Jaftha and van Rooyen applied to the High Court of South Africa for orders setting aside the sales and executions, and interdicting certain of the respondents from taking transfer of their homes. The basis of the applications was the asserted unconstitutionality of section 66(1) of the Magistrates' Courts Act, 1944, which governed the sale in execution of property for the satisfaction of debts. Their applications were conjoined, because of their similarities, and were opposed by the Minister of Justice and Constitutional Development. In June 2003, the High Court's Cape of Good Hope Provincial Division dismissed their argument, finding that the applicants could either vacate the premises or remain in occupation. If they chose to stay, the new owners would have to evict them according to in terms of the Prevention of Illegal Eviction from and Unlawful Occupation of Land Act, 1998. Jaftha and van Rooyen appealed to the Constitutional Court of South Africa, which heard the matter on 11 May 2004.

== Judgment ==
In a unanimous judgment delivered on 8 October 2004, Justice Yvonne Mokgoro upheld the appeal. The court held that section 66(1)(a) of the Magistrates' Courts Act was unconstitutional and invalid insofar as it failed "to provide judicial oversight over sales in execution against immovable property of judgment debtors". The finding of unconstitutionality rested on the debtors' right to housing as enshrined in section 26 of the Constitution.
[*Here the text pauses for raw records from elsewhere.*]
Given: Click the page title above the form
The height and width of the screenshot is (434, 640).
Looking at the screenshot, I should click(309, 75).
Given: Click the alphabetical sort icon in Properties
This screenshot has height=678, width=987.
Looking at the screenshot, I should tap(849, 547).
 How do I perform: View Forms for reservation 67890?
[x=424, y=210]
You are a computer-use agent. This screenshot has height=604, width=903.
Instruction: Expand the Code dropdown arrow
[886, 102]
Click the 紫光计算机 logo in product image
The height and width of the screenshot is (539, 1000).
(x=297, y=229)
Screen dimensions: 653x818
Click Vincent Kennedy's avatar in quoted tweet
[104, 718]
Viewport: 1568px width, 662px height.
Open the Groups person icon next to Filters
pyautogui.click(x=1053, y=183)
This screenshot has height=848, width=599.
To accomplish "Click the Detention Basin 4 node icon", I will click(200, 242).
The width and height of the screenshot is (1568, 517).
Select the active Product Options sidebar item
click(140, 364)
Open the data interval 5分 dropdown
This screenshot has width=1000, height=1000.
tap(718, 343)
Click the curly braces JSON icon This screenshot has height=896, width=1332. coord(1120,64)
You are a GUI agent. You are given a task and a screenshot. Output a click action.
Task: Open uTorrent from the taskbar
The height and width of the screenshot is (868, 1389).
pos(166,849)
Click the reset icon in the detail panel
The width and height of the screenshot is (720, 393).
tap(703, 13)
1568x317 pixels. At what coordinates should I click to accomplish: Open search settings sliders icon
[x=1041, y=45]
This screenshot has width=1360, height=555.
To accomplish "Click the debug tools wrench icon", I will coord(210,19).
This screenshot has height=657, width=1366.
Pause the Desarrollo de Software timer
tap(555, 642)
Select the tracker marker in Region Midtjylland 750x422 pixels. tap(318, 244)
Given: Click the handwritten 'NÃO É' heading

In interpreting the right to housing, Mokgoro drew on international law, specifically considering Article 11(1) of the International Covenant on Economic, Social and Cultural Rights, 1966, and, in particular, the Committee on Economic, Social and Cultural Rights's General Comment 4 on the interpretation of Article 11(1). While the text of Article 11(1) led Mokgoro to emphasise the requirement of adequate housing, General Comment 4 inspired her emphasis on security of tenure and legal protections for the same. Moreover, security of tenure was doubly important in South Africa because of the country's apartheid history of forced removals.

Mokgoro concluded that the section 26 right to housing is limited by any measure which permits a person to be deprived of existing access to adequate housing. In terms of section 36 of the Constitution, however, some such limitations may be justifiable; indeed, the interests of the creditor should be considered and balanced alongside the debtor's right to housing. In the present case, the balancing exercise tilted in favour of the applicants, in part because their debts were trifling. More generally, and more importantly, section 66(1)(a) did not provide for any balancing exercise to be conducted: it was sufficiently broad to allow sales in execution to proceed in circumstances where they would impose unjustifiable limitations on the debtors' right to housing. Judicial oversight was required to ensure that such sales did not proceed. Thus, in its current form, the provision was overbroad and unconstitutional.

== Significance ==
Jaftha was a landmark case on the rights of delinquent debtors in South African civil procedure. It was applied in Menqa v Markom, Standard Bank v Saunderson, and Gundwana v Steko Development, among others.